As embedded on-chip systems grow more and more complex and are about to be deployed in automotive and other demanding application areas (beyond the main-stream of consumer electronics), run-time adaptation is a prime design consideration for many reasons: i) reliability is a major concern when migrating to technology nodes of 32nm and beyond, ii) efficiency i.e. computational power per Watt etc. is a challenge as computing models do not keep up with hardware-provided computing capabilities, iii) power densities increase rapidly as Dennard Scaling fails resulting in what is dubbed “Dark Silicon”, iv) highly complex embedded applications are hard to predict etc.
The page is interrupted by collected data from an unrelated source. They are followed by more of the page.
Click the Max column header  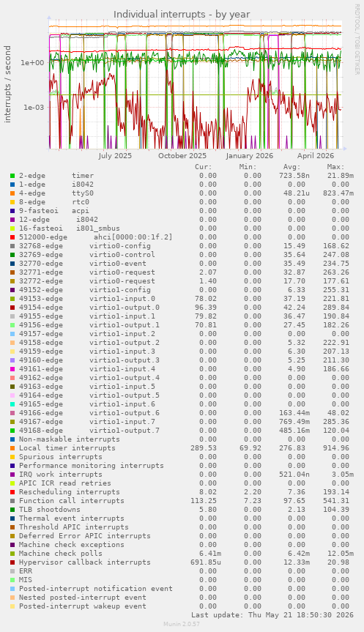pyautogui.click(x=335, y=167)
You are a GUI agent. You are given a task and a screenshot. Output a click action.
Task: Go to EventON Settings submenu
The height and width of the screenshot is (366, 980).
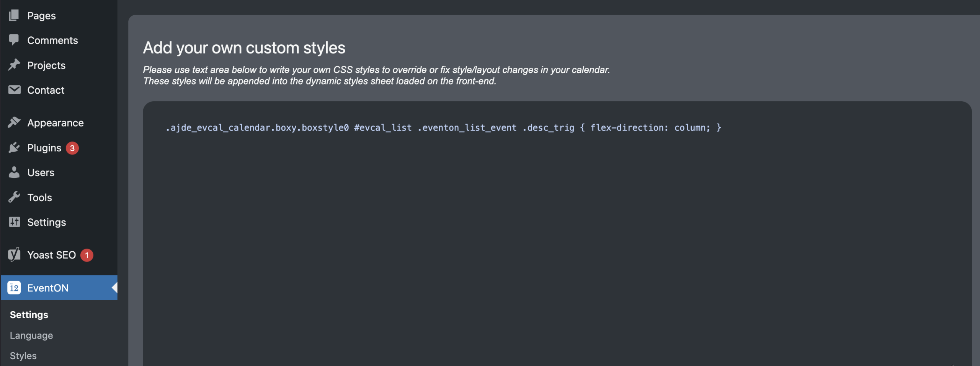pyautogui.click(x=29, y=315)
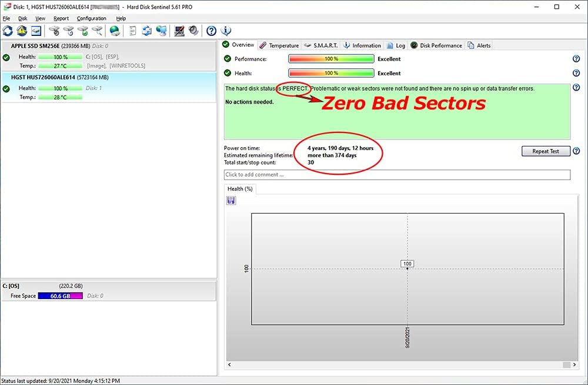Screen dimensions: 588x385
Task: Switch to the Temperature tab
Action: coord(279,45)
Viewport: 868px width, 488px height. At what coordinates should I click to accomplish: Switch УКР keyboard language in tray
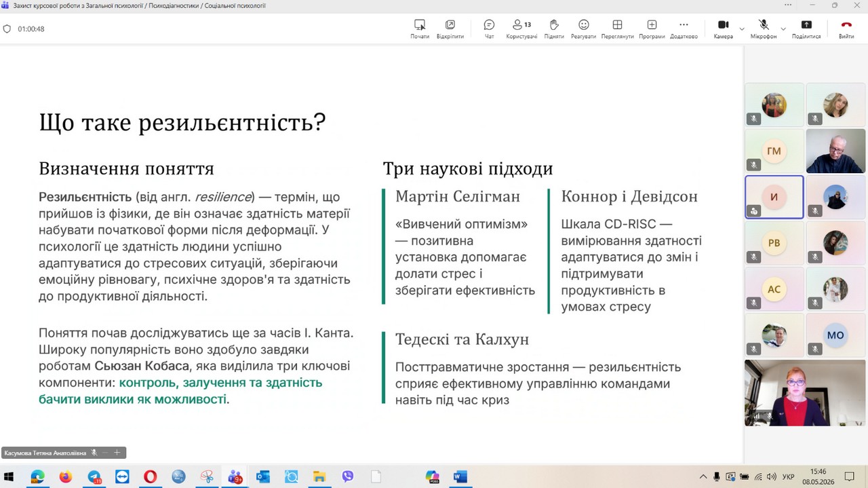(789, 476)
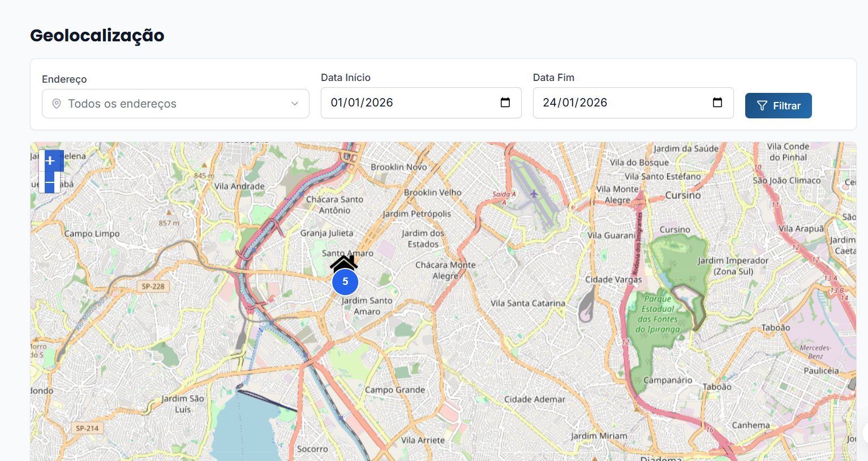Screen dimensions: 868x461
Task: Click the end date field 24/01/2026
Action: (x=575, y=103)
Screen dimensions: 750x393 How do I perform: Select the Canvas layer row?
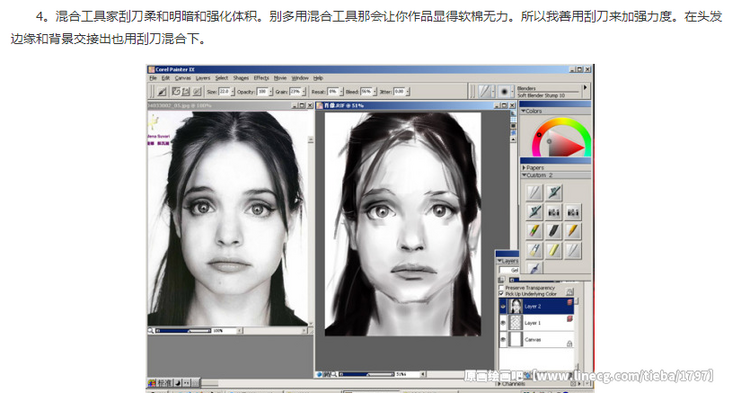click(536, 339)
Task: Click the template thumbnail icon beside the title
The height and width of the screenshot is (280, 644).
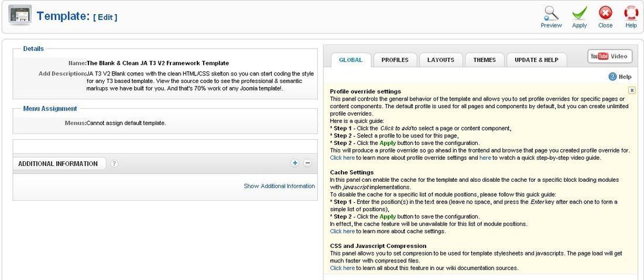Action: pyautogui.click(x=20, y=16)
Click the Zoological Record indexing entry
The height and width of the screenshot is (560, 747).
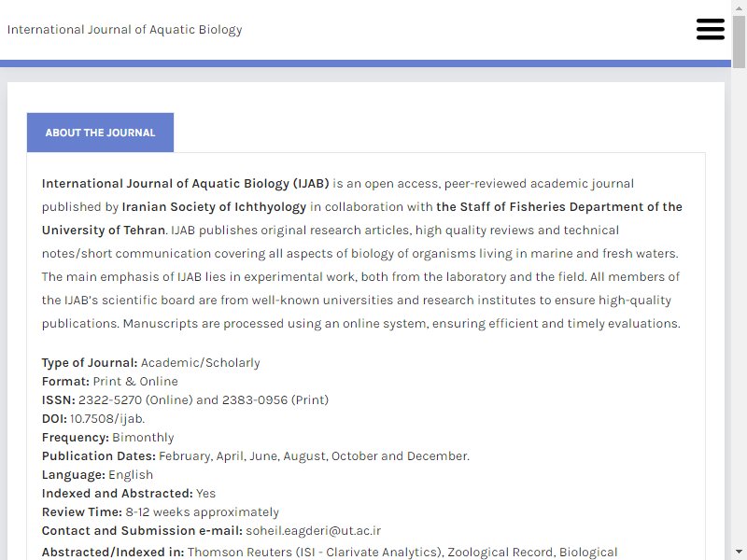click(x=500, y=552)
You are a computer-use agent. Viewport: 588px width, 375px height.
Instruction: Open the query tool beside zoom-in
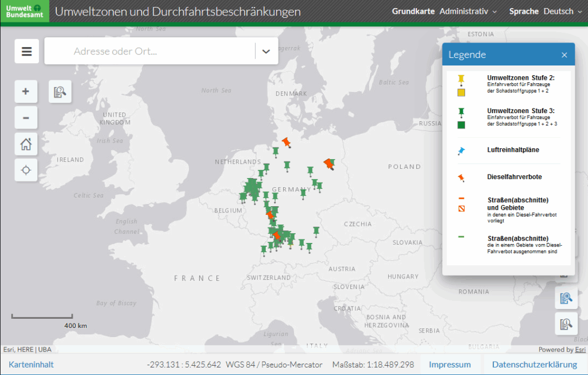[60, 91]
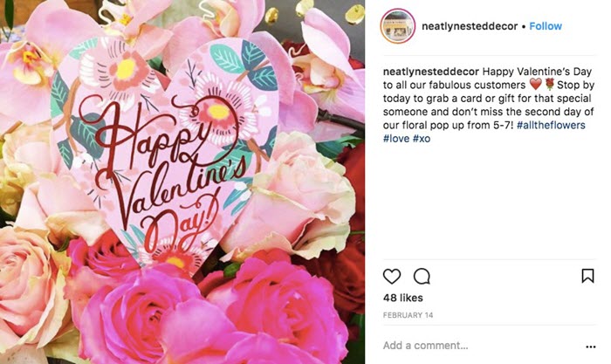Follow the neatlynesteddecor account

[x=546, y=26]
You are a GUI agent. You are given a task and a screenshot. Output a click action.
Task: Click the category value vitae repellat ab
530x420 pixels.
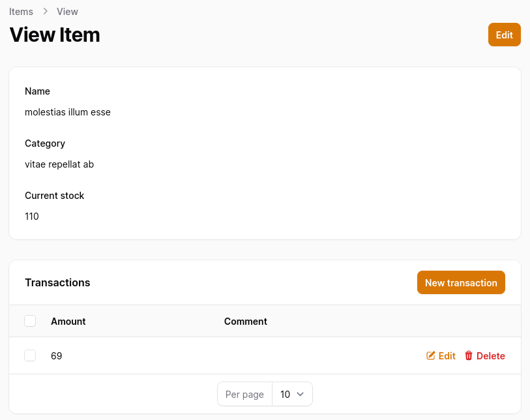(59, 164)
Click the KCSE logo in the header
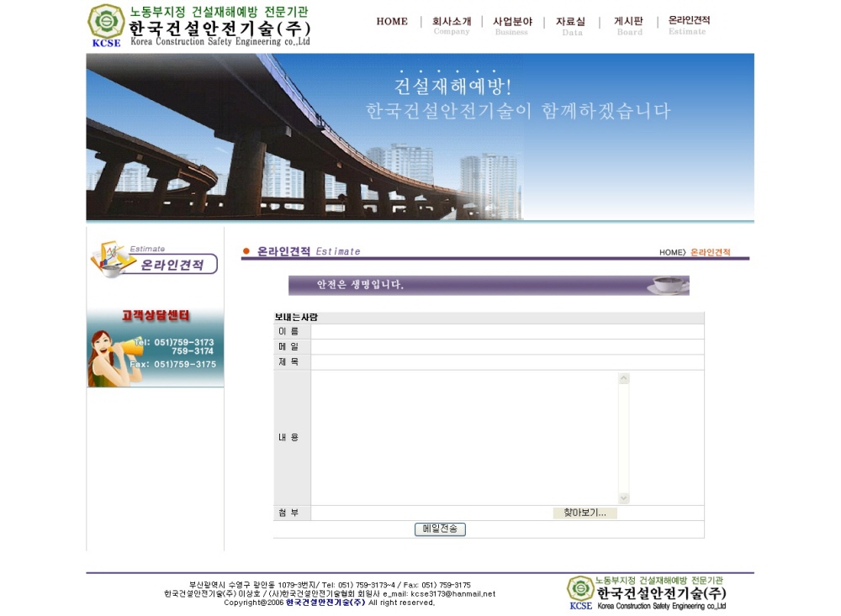Screen dimensions: 841x616 pyautogui.click(x=106, y=25)
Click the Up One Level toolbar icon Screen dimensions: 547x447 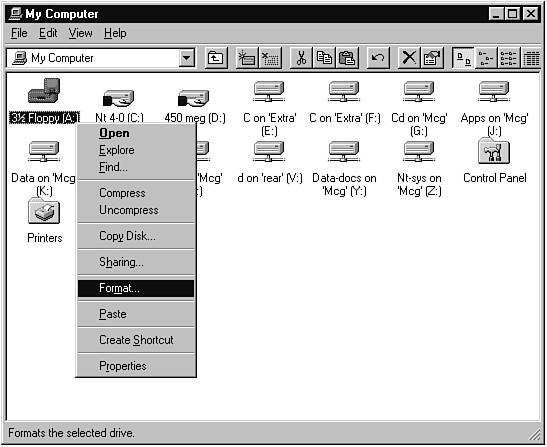coord(216,58)
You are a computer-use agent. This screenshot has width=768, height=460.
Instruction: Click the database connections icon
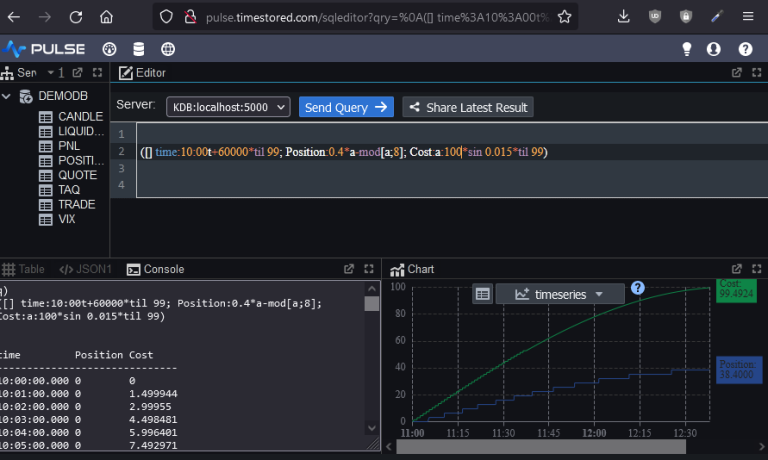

All these scenarios (and further not listed here) make proactive and sophisticated run-time adaption techniques a prime design consideration for generations of multi-core architectures to come. The intend of this paper is to present problems and solutions of top research initiatives from diverse angles with the common denominator of the dire need for run-time adaption: The first part tackles the thermal problem i.e. high power densities and the related short and long-term effects it has on the reliability and it presents scalable techniques to cope the related problems. The second section demonstrates the potential of steep slope devices on thread scheduling of multi-cores. The third approach presents embedded pipelined architectures running complex multi-media applications whereas the fourth section introduces the paradigm of invasive computing i.e. a novel computing approach promising high efficiency through a highly-adaptive hardware/software architecture. In summary, the paper presents snapshots on four highly-adaptive solutions and platforms from different angles for challenges of complex future multi-core systems.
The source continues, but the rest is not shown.